Selected passage: Begin

Gardiner Tucker, who had left Poughkeepsie to become manager of research at San Jose, went on to the World Trade Corporation as director of development engineering, then became IBM Director of Research in 1963. Four years later, he was invited to Washington to become Deputy Director, Defense Research and Engineering, in the Department of Defense. In 1969, he was named an Assistant Secretary of Defense. He was succeeded as IBM Director of Research by Arthur G. Anderson, who had gone from the Watson Lab to San Jose as manager of the San Jose laboratory, and then served under Tucker as assistant IBM Director of Research at Yorktown.

Summing up, Eckert has commented '...if you look over the scientific and engineering management of the company now, there are about fifty people... who are fairly well thought of and all started here. Our people have almost invariably made good elsewhere in the company... We have a very interesting group of alumni."19

Over the years, some who had been Watson Lab members went into new fields. H.R.J. Grosch, who left the Lab in 1950, held a number of industrial, academic and governmental posts, including [-44-] that of director of the National Bureau of Standards Center for Computer Science and Technology. John Sheldon founded Computer Usage Corporation. When Columbia established its own Computing Center late in 1962, the Watson Lab building on 116th St., which housed the computing machines, was closed;* Kenneth King, who had been manager of the Lab's computing facilities, went to the new Columbia installation to help it get started. He later became its director.

Selected passage: End

Activities =
**1)** For each of the following statements about the Watson Lab passage, answer yes or no according to the passage, and quote the words of the passage that decide it. (a) Gardiner Tucker became IBM Director of Research in 1963. (b) H.R.J. Grosch left the Lab in 1955. (c) Arthur G. Anderson served under Tucker as assistant IBM Director of Research at Yorktown.
**2)** Extend the Watson Lab passage, starting after its last sentence.

Data excerpts: Begin

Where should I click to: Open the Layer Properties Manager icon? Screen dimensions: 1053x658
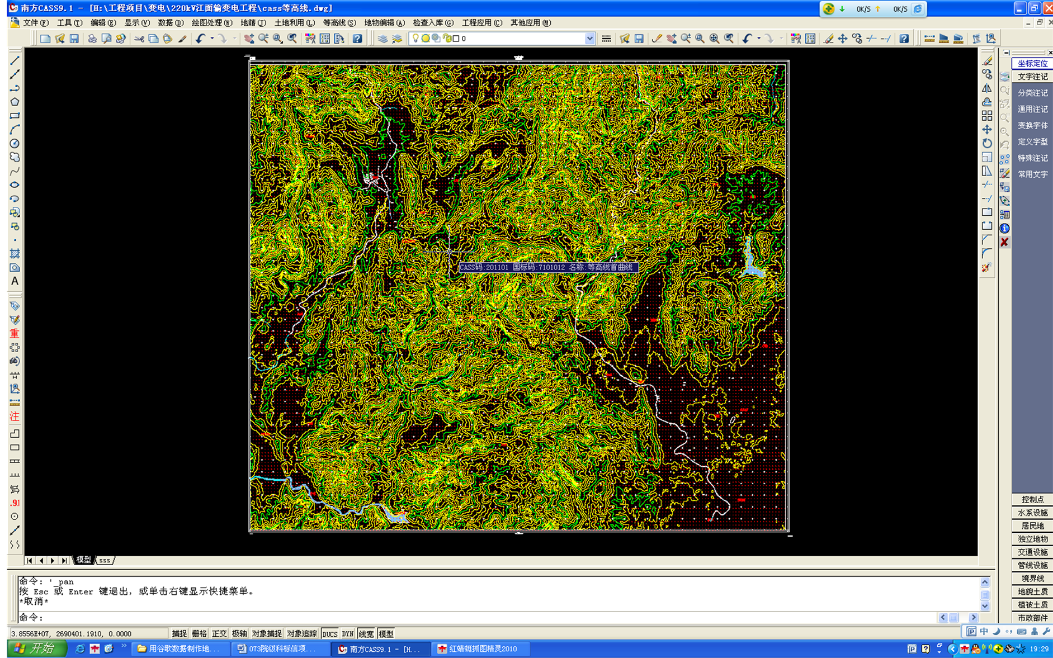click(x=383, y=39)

Data excerpts: End
Data excerpts: Begin

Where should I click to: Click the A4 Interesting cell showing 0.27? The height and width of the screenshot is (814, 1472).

Data excerpts: End

Answers by item =
**1)**
(a) Yes: "then became IBM Director of Research in 1963"
(b) No: "who left the Lab in 1950"
(c) Yes: "and then served under Tucker as assistant IBM Director of Research at Yorktown"

**2)**
"More Interdisciplinary than a University"

Other Lab staff members – notably Eckert, Thomas, Lurio, Garwin, Koenig, Price, Redfield and Gutzwiller – stayed at, or returned to, the building on the Columbia campus to continue their research and to teach. This group shared a broad range of scientific and other interests, keenly enjoyed interdisciplinary discussion and collaboration, and had the flexibility – to an extraordinary degree – to move easily from one scientific area to
_______________
*With the removal of the computing machines. the name of the laboratory was changed to the IBM Watson Laboratory at Columbia University.
another. At the same time, each member of the group was entirely self-contained and self-directed in his own area of expertise. As a result of this dualism, the atmosphere of the Lab was not only very stimulating and productive of new ideas, but – in the words of one staff member – "it was more interdisciplinary than a university..."20.

Members took advantage of sabbaticals or summer vacations to pursue interests completely different from their usual ones. In addition, as Arthur G; Anderson has pointed out, "[a] characteristic of... small laboratories is that you find there a great deal of intermixing of skills. In general, people know and help everyone else... the morale and the identification with the laboratory can be very, very high; it is a much more personal environment. Therefore, I think generally you find the loyalty to the laboratory is very high, perhaps higher than in a bigger location."**

Among Watson Lab staff members who remained at the Lab and who held University appointments were Eckert, who taught astronomy for 23 years; Thomas†, who taught physics for 18 years; Garwin, who taught various aspects of physics over a period of 16 years; Redfield, who taught physics for 14 years; Koenig, who taught quantum mechanics and solid state physics for 11 years; Gutzwiller, who taught theory of metals for 7 years; and Lurio, who taught undergraduate physics for 5 years. A staff member could elect to teach, carry on his own research, undertake new projects, involving a few graduate students, that could be expanded or terminated easily. Given the catholic interests of the staff, this degree of freedom led quite naturally to the involvement of the Lab in a wide range of scientific, academic and governmental projects.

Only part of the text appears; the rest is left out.